Dropping that controversial demand was wise; it had been as much politically calculated as practical, and it couldn’t hold up against President Barack Obama’s refusal to allow the nation not to pay bills already run up. The impact of a potential default is not known precisely, but it is almost universally regarded as sharply negative, possibly even resulting in renewed recession.
House Republicans aren’t, however, making this gesture out of the kindness of their hearts. In return for allowing the government to continue borrowing money until mid-May, they expect the Senate to approve a budget resolution. That seems reasonable enough. After all, the Senate has failed to do so for the better part of four years. Also, if either chamber fails to meet the budget deadline of April 15, lawmakers’ pay would be withheld until they do. That penalty doesn’t mean much for most lawmakers, though, because they’ll get their pay next January even if they don’t approve budgets..
Sen.

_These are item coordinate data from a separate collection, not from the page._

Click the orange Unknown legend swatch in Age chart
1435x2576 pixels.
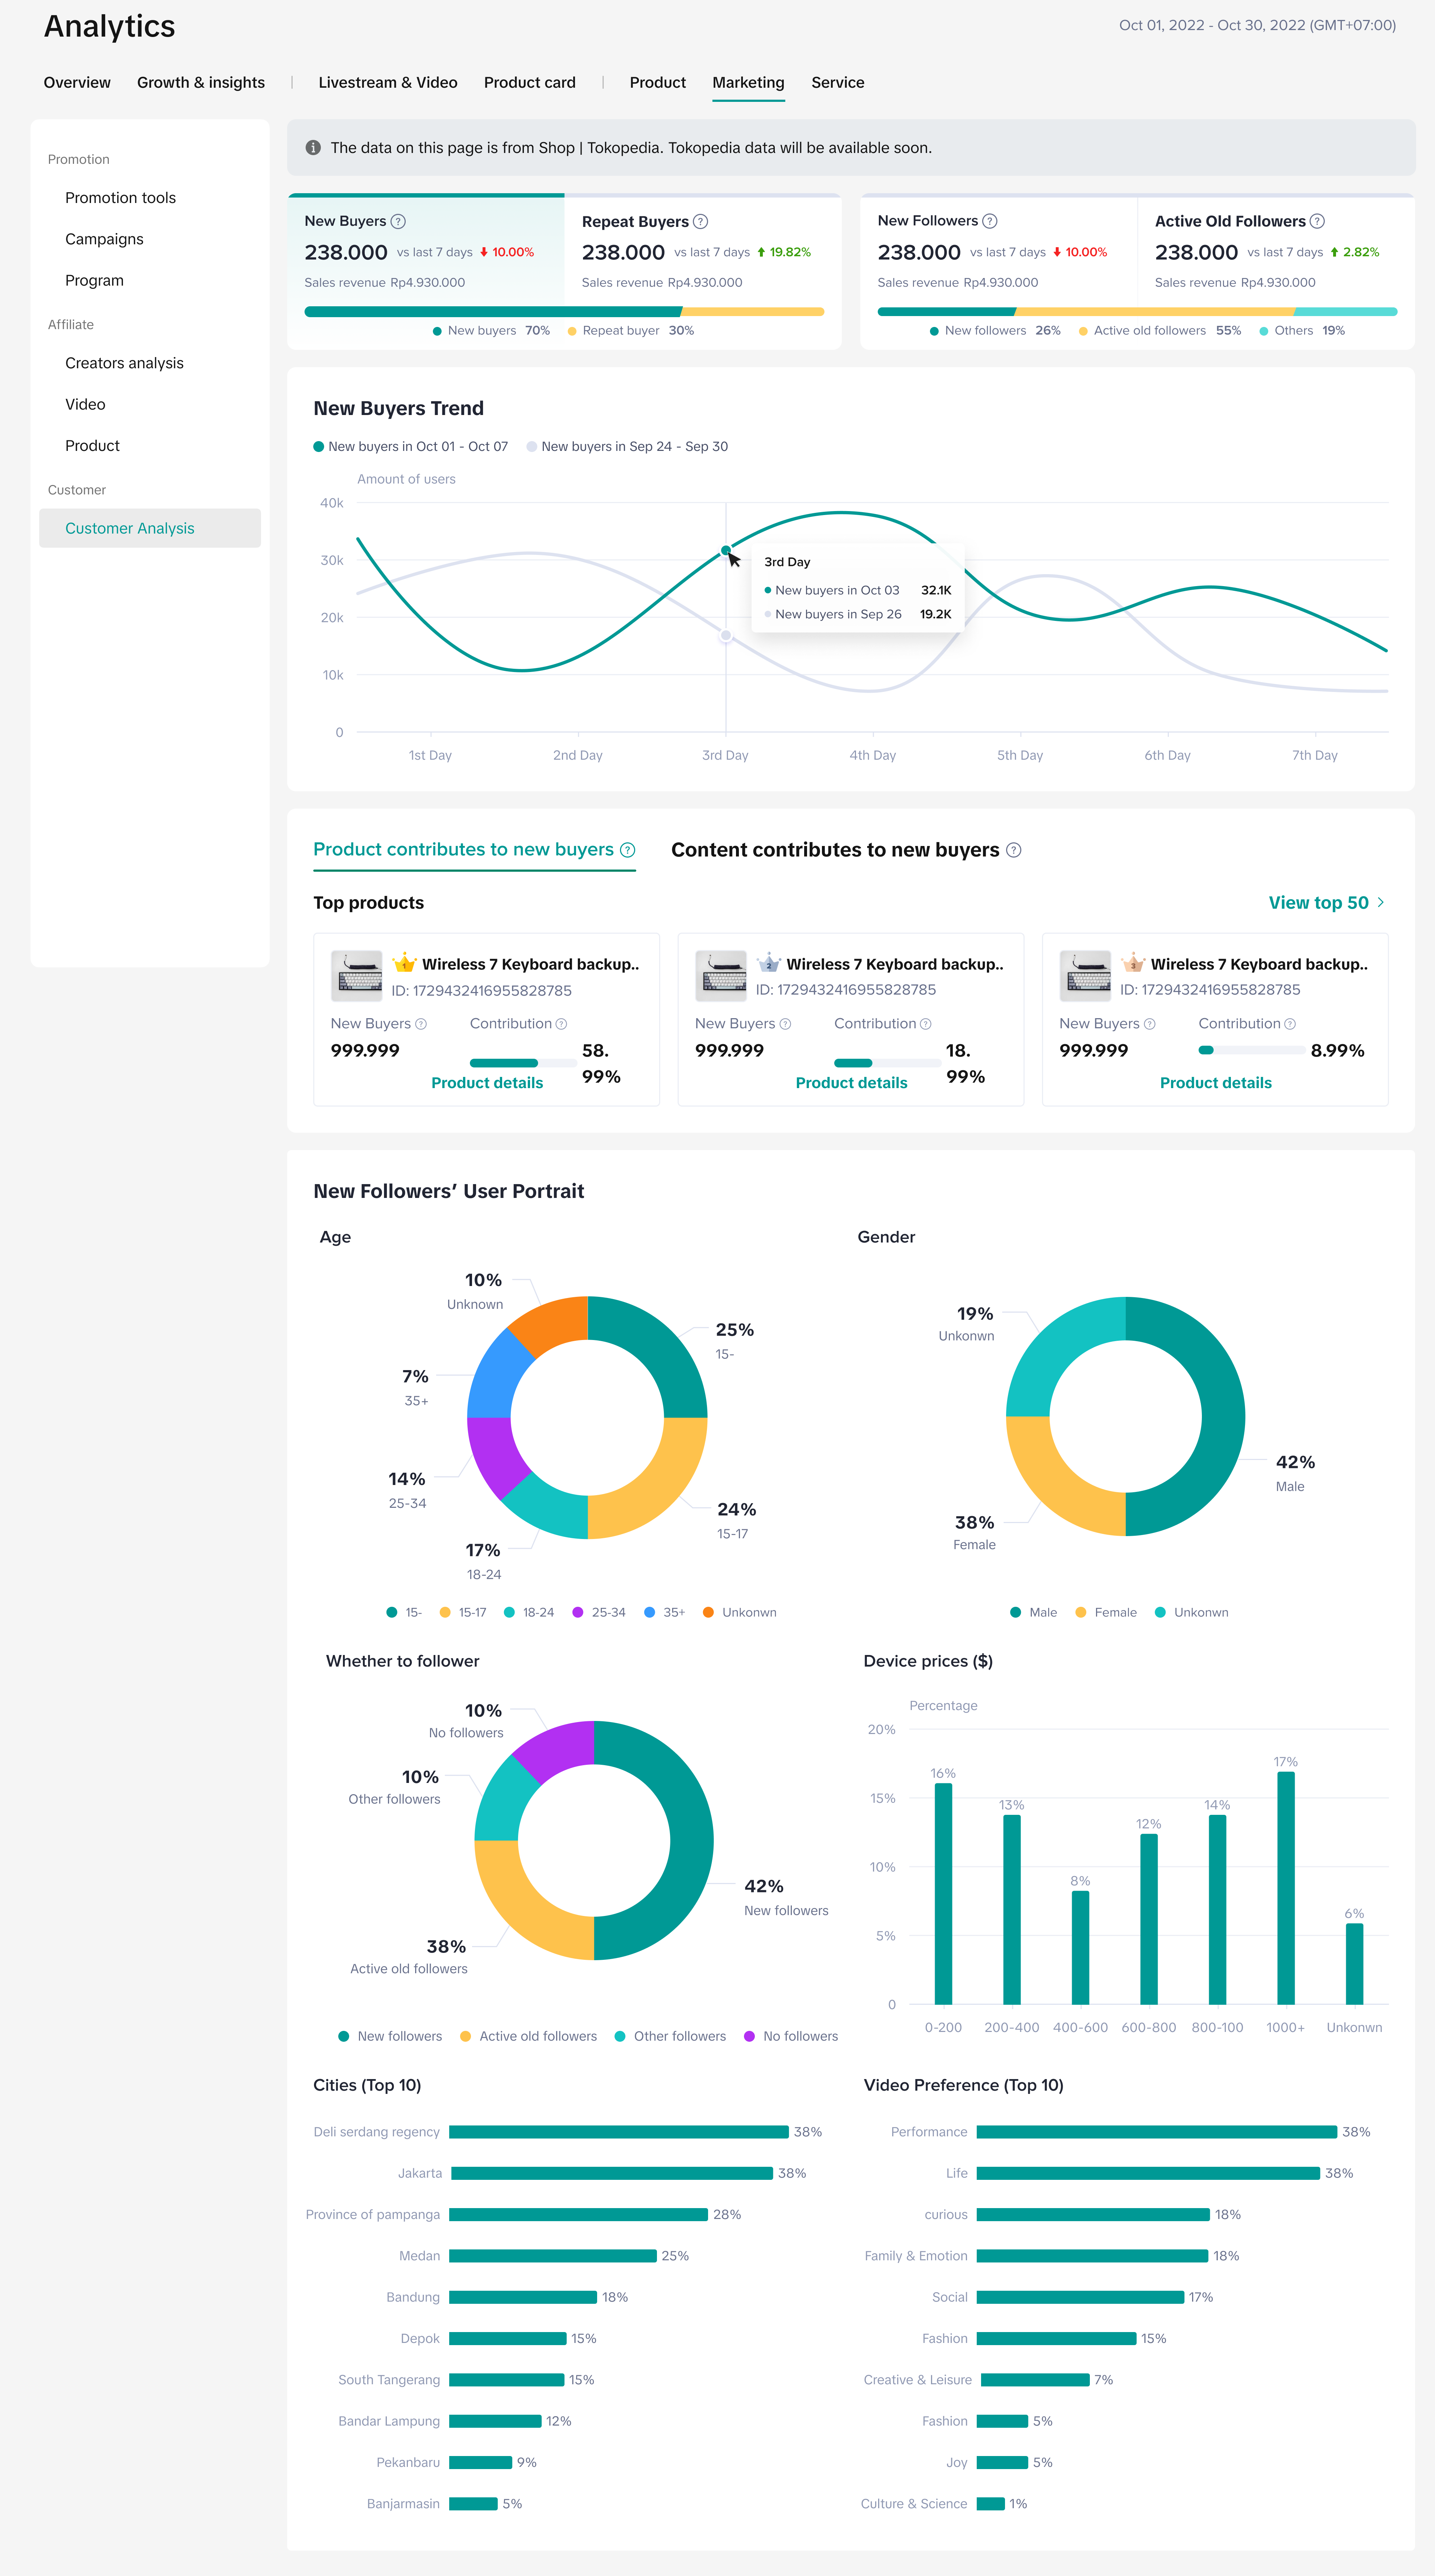(708, 1612)
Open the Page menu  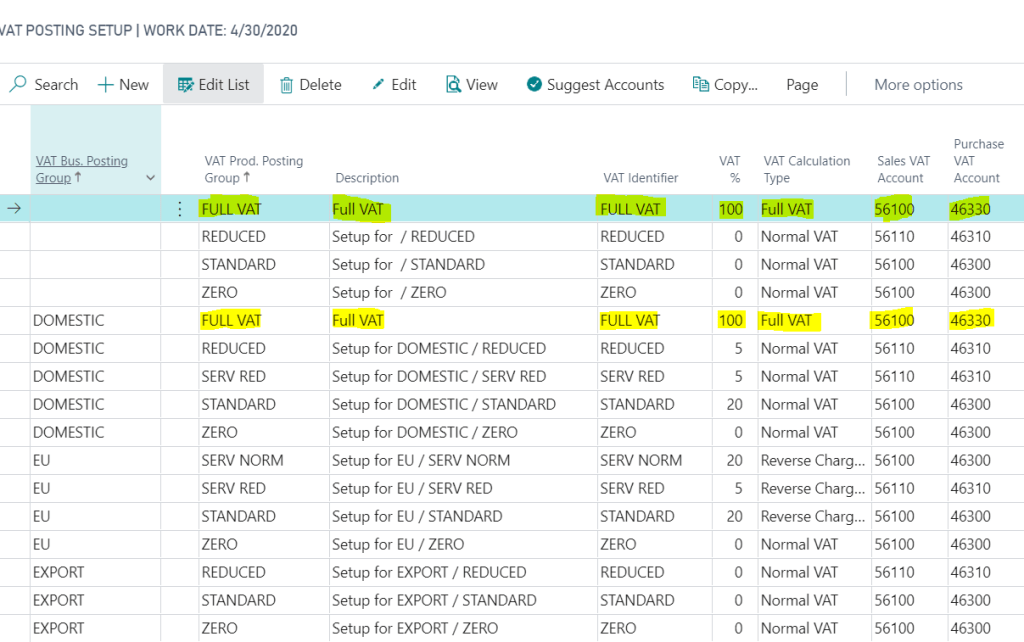coord(802,85)
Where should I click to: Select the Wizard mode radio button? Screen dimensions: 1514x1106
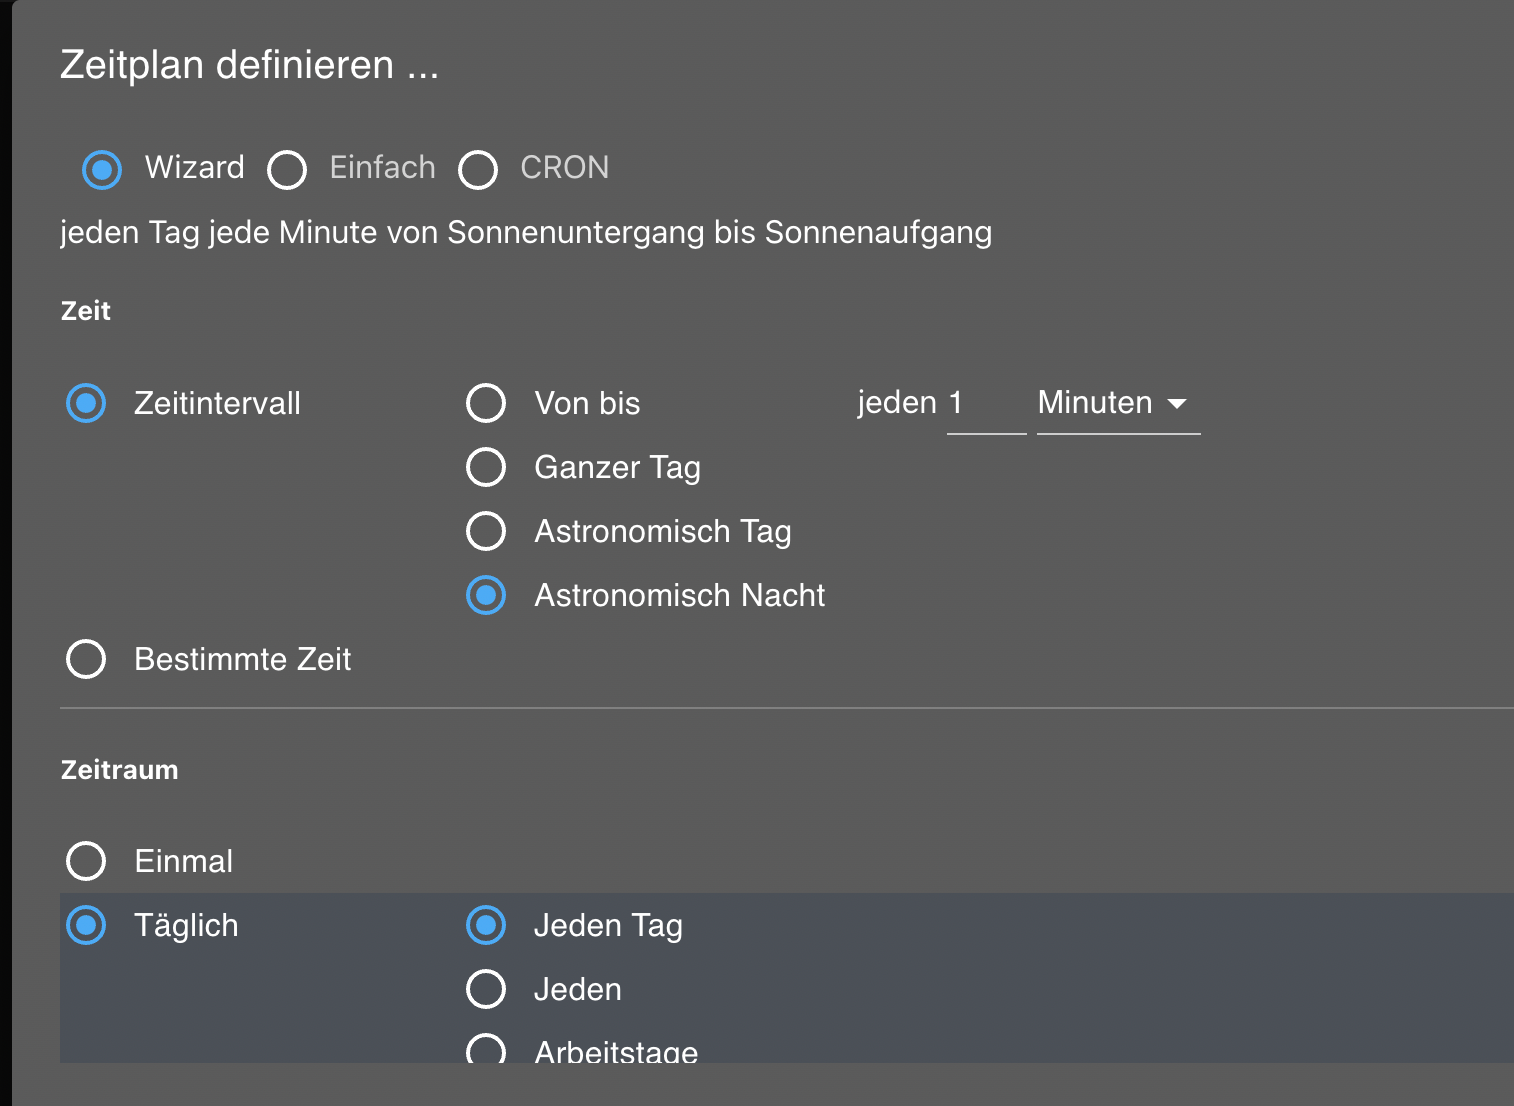tap(102, 169)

Chuck Schumer, a New York Democrat, said that would not be a problem, but noted that the Senate budget would call for tax increases. That, of course, is at odds with recent budgets approved by House Republicans, which have relied solely on spending cuts.
Whether Republicans can succeed completely is questionable, but their call for spending cuts, especially as regards entitlement spending, is valid. Even rational Democrats recognize that Social Security and particularly Medicare cannot remain solvent indefinitely without structural reform. President Obama also recognizes it, although he indicated strong support for the programs during his inaugural address.
Although Republicans have dropped their debt ceiling demand, they are not without leverage. Lawmakers face other important deadlines: March 1, when massive cuts in both defense and domestic spending are scheduled to occur and March 29, when the current continuing resolution runs out.
There is no assurance that the House’s decision to vote Wednesday on the debt ceiling will bring the two sides closer together. Nor by itself does it give financial markets much reason for confidence that a long-term solution is at hand. Mostly what the House action does is soften one extreme position and give members of both parties a little more time to resolve very real differences.
It may help, but it also brings lawmakers closer to the moment of truth that they’ve been unable for so long to confront.